--- START ---
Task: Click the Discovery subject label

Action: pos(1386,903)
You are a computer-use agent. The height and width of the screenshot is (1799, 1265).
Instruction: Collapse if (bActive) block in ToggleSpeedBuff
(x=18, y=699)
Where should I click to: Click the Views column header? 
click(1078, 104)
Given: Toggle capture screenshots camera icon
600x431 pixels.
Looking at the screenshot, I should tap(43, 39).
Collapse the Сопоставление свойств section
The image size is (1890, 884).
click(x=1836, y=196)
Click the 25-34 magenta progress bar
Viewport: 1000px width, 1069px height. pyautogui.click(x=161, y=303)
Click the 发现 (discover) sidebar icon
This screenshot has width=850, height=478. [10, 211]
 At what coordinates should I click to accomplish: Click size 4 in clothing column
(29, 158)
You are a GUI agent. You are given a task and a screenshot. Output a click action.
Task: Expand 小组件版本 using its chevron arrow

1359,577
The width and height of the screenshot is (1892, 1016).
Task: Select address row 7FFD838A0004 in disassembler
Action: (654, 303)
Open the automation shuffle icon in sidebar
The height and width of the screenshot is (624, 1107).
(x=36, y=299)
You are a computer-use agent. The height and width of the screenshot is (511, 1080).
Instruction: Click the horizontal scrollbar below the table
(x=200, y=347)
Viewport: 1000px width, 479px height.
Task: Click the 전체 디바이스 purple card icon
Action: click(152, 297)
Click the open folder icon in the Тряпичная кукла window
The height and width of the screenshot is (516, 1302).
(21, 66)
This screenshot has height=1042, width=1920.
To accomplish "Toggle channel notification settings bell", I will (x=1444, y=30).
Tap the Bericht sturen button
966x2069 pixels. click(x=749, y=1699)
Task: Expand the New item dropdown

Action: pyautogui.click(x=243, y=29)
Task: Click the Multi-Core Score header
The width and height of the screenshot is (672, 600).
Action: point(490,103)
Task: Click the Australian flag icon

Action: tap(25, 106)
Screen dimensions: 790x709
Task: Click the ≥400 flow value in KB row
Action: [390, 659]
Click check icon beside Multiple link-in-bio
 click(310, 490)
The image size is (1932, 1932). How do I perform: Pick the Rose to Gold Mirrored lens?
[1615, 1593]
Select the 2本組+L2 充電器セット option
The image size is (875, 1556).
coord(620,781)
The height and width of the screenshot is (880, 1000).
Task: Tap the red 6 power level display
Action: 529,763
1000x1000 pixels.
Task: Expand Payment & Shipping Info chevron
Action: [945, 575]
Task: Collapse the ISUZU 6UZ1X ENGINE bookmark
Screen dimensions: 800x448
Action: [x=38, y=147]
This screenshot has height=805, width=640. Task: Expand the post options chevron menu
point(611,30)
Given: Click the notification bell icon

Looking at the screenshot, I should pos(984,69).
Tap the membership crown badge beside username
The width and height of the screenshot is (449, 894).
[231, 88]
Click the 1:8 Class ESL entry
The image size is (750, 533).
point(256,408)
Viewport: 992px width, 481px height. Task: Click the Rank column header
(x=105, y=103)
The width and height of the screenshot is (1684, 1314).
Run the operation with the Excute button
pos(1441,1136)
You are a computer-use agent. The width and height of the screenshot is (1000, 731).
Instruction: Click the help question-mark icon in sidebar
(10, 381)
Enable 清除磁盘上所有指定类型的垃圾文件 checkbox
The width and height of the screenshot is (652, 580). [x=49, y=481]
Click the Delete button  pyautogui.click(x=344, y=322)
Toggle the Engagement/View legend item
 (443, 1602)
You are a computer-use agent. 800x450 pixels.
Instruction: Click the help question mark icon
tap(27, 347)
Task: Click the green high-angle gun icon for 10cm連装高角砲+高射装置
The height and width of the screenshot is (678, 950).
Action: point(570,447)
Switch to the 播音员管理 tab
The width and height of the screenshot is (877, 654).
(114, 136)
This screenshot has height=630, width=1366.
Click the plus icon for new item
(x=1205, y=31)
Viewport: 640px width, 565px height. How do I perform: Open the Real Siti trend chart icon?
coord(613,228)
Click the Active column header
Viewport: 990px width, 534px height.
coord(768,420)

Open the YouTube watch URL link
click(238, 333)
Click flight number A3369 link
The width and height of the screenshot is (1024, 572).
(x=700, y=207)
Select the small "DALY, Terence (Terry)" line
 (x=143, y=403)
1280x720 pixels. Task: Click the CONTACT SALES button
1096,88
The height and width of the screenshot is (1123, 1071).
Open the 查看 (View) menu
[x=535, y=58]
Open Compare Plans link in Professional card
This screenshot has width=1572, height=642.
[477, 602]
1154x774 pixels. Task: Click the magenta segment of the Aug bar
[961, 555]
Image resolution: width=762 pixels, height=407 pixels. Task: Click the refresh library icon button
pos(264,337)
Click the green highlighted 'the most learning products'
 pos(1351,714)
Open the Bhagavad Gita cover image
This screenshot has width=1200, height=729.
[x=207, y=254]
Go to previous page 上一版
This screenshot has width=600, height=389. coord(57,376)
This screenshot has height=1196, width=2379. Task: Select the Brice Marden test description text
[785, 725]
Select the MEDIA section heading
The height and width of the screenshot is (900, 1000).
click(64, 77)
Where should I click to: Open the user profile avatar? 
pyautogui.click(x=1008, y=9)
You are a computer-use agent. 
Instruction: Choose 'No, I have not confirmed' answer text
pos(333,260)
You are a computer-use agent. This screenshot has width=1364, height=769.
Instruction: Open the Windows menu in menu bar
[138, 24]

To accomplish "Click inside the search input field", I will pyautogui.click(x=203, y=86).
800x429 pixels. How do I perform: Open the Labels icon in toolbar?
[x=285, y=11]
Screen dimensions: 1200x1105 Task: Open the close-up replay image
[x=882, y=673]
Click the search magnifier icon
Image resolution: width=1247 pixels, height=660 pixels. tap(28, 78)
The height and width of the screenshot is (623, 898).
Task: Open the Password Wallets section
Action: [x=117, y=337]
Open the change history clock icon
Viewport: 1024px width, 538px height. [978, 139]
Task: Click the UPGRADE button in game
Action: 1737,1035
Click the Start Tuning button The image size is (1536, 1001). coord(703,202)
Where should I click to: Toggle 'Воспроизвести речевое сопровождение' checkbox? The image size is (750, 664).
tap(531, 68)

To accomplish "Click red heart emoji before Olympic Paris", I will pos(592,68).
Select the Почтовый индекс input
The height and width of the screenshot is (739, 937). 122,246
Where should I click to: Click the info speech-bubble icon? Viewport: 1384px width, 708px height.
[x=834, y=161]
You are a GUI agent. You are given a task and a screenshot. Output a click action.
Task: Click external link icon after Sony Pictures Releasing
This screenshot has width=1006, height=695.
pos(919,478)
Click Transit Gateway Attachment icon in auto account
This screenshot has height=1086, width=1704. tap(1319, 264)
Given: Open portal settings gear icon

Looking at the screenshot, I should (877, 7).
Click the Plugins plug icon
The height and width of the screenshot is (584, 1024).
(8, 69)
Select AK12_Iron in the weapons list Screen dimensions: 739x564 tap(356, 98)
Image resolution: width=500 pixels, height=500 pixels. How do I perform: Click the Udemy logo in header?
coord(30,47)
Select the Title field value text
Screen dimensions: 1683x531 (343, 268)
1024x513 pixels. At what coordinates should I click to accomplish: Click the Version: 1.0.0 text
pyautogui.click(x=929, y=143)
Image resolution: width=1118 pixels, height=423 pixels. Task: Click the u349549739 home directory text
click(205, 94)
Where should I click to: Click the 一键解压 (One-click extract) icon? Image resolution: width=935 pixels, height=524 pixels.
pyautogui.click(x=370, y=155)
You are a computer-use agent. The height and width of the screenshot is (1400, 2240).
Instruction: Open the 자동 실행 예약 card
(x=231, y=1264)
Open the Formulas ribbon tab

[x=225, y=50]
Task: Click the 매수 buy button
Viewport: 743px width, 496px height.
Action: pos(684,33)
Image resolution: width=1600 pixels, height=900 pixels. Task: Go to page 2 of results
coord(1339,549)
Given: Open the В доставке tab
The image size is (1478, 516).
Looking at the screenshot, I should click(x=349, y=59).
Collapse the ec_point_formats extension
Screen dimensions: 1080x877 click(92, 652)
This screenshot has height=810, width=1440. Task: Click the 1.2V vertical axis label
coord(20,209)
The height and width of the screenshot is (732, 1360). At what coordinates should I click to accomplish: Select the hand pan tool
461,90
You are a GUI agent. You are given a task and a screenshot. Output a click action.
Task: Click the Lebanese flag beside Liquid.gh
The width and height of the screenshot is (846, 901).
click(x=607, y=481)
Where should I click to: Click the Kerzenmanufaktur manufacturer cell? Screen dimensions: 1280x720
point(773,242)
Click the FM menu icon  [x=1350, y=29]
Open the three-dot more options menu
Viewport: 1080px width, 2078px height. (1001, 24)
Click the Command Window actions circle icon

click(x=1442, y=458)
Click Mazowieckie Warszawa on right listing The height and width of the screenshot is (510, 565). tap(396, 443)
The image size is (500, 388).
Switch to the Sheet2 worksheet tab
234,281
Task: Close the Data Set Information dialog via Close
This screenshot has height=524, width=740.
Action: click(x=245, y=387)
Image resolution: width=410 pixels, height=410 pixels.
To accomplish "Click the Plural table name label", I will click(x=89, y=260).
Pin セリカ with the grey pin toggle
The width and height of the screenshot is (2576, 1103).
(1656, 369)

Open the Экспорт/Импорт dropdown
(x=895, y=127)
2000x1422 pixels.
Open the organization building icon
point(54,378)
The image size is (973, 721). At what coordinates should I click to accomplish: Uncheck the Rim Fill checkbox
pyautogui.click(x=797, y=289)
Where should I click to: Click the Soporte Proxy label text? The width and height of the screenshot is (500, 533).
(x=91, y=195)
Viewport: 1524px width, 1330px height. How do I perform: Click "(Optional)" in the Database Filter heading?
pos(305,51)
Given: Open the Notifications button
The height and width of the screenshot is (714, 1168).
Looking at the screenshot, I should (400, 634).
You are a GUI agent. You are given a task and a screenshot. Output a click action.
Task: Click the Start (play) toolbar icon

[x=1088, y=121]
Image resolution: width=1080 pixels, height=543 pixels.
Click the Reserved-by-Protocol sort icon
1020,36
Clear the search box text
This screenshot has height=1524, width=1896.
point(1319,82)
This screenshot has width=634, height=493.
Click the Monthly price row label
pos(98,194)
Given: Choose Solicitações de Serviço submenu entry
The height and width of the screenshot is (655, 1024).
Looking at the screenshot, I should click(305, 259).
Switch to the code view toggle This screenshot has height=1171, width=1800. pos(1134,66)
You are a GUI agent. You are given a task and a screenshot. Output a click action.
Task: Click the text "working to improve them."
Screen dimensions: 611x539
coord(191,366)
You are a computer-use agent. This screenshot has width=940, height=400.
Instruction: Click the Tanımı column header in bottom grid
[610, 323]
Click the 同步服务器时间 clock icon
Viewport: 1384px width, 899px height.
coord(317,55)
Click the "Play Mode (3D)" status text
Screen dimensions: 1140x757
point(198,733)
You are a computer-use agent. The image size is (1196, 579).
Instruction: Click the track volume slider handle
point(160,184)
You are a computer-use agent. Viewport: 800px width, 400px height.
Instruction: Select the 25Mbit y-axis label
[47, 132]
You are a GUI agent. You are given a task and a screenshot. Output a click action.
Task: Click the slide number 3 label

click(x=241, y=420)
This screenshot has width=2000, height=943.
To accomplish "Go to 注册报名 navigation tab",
--- END ---
**Exercise requirements**: For this exercise, please output exactly the lines above starting at the line with "This screenshot has height=1196, width=2379." and ending at the line with "Click the Start Tuning", ends included.

**Solution to the problem**:
This screenshot has height=1196, width=2379. Task: Select the Brice Marden test description text
[785, 725]
Select the MEDIA section heading
The height and width of the screenshot is (900, 1000).
click(64, 77)
Where should I click to: Open the user profile avatar? 
pyautogui.click(x=1008, y=9)
You are a computer-use agent. 
Instruction: Choose 'No, I have not confirmed' answer text
pos(333,260)
You are a computer-use agent. This screenshot has width=1364, height=769.
Instruction: Open the Windows menu in menu bar
[138, 24]

To accomplish "Click inside the search input field", I will pyautogui.click(x=203, y=86).
800x429 pixels. How do I perform: Open the Labels icon in toolbar?
[x=285, y=11]
Screen dimensions: 1200x1105 Task: Open the close-up replay image
[x=882, y=673]
Click the search magnifier icon
Image resolution: width=1247 pixels, height=660 pixels. tap(28, 78)
The height and width of the screenshot is (623, 898).
Task: Open the Password Wallets section
Action: [x=117, y=337]
Open the change history clock icon
Viewport: 1024px width, 538px height. [978, 139]
Task: Click the UPGRADE button in game
Action: 1737,1035
Click the Start Tuning button The image size is (1536, 1001). coord(703,202)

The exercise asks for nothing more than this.